- Task item -
Return each line of the records below that contains the word "with".

- Input data -
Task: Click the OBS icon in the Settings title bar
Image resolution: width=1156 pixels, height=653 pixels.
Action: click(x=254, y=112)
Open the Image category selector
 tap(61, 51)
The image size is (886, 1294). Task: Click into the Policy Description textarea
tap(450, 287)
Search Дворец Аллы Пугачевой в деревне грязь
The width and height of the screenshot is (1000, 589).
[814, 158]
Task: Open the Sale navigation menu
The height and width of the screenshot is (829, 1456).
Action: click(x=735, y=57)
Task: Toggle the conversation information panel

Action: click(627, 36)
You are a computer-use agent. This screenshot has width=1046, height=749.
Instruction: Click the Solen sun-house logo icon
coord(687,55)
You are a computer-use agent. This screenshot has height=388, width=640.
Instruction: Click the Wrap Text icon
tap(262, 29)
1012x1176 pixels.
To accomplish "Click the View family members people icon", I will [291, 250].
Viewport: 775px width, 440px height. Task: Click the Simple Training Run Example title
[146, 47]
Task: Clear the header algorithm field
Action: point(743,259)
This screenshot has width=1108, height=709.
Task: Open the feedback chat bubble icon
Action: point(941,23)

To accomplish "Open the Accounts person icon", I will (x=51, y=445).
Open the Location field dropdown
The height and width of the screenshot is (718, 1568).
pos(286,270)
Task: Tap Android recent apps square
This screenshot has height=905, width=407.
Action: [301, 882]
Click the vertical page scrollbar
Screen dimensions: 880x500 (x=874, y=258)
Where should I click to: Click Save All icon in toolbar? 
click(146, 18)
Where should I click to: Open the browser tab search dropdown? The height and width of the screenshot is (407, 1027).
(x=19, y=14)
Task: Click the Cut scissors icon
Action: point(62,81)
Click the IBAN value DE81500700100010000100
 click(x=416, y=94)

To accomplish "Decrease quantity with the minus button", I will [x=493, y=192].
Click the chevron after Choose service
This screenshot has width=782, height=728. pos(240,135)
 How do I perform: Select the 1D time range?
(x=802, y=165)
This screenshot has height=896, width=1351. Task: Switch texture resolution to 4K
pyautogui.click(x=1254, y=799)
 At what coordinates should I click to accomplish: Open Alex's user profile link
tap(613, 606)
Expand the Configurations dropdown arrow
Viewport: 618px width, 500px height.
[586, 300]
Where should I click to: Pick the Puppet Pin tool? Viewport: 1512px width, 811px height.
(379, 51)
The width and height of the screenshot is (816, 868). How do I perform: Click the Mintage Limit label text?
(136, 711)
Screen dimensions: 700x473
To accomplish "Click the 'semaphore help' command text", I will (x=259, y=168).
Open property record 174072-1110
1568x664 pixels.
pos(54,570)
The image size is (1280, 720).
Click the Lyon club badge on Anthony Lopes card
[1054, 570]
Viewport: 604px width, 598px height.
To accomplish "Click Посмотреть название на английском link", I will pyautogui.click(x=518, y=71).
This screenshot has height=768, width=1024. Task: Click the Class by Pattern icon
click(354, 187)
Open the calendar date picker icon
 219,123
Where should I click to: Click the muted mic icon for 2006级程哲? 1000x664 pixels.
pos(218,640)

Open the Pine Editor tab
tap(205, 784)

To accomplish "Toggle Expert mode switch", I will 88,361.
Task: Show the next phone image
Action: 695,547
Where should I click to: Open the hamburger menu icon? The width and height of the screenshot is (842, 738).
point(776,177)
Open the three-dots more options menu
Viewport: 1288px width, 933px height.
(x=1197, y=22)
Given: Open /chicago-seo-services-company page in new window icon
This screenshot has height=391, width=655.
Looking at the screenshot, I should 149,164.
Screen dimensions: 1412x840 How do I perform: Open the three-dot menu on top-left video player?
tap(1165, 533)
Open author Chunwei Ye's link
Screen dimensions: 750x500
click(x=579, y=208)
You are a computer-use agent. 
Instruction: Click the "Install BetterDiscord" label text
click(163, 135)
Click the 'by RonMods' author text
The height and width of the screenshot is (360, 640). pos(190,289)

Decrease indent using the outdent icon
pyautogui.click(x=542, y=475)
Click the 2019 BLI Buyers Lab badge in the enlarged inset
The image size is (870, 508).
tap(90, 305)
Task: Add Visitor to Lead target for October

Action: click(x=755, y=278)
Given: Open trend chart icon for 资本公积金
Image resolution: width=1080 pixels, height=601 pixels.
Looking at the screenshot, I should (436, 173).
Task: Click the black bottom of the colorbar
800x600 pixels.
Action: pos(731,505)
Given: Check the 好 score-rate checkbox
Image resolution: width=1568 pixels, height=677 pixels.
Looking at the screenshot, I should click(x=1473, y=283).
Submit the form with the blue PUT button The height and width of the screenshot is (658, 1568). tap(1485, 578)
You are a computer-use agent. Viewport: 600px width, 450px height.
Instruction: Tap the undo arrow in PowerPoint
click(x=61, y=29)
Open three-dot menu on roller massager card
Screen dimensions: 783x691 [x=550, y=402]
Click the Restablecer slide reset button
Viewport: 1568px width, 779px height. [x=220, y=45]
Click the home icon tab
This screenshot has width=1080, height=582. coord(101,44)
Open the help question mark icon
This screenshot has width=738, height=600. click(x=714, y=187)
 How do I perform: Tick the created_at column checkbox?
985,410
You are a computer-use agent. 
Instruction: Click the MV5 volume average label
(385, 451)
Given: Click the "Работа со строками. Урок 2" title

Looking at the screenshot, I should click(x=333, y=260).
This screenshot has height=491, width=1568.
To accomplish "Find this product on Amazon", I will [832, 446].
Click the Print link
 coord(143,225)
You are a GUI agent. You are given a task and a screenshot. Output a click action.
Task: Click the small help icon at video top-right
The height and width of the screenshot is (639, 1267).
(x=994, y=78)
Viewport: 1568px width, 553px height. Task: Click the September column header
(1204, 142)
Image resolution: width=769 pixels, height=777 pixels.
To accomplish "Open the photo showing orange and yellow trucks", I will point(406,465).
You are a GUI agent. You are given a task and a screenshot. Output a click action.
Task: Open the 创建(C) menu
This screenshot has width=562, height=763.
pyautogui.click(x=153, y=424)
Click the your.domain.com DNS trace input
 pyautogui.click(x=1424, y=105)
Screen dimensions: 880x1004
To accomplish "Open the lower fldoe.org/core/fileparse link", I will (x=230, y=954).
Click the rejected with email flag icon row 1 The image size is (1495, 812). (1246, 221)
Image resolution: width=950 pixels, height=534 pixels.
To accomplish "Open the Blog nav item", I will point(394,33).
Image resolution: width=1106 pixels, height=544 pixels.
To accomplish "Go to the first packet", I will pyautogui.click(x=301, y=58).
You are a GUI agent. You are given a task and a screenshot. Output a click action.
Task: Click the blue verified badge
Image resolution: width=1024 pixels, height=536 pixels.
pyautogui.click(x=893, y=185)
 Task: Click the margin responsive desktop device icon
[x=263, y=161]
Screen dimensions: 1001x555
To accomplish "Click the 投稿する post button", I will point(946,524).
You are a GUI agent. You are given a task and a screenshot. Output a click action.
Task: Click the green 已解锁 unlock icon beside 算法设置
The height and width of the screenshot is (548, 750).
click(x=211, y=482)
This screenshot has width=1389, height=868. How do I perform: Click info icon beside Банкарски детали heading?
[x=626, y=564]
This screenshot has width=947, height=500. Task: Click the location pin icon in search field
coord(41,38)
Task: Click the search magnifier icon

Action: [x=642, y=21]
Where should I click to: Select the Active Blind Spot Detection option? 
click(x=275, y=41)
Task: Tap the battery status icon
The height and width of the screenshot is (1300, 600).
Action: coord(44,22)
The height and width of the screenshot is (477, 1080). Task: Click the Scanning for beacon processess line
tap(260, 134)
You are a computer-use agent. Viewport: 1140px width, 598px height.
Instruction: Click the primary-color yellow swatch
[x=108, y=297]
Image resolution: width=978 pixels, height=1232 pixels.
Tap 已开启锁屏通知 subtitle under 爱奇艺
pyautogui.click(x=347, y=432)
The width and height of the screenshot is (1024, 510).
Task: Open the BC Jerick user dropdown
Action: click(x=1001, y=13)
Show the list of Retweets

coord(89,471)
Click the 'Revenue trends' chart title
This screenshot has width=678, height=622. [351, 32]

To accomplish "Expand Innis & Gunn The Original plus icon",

- Solution to this exercise -
To accomplish "Decrease quantity with the minus button", I will [x=493, y=192].
Submit the form with the blue PUT button The height and width of the screenshot is (658, 1568). tap(1485, 578)
Click the rejected with email flag icon row 1 The image size is (1495, 812). (1246, 221)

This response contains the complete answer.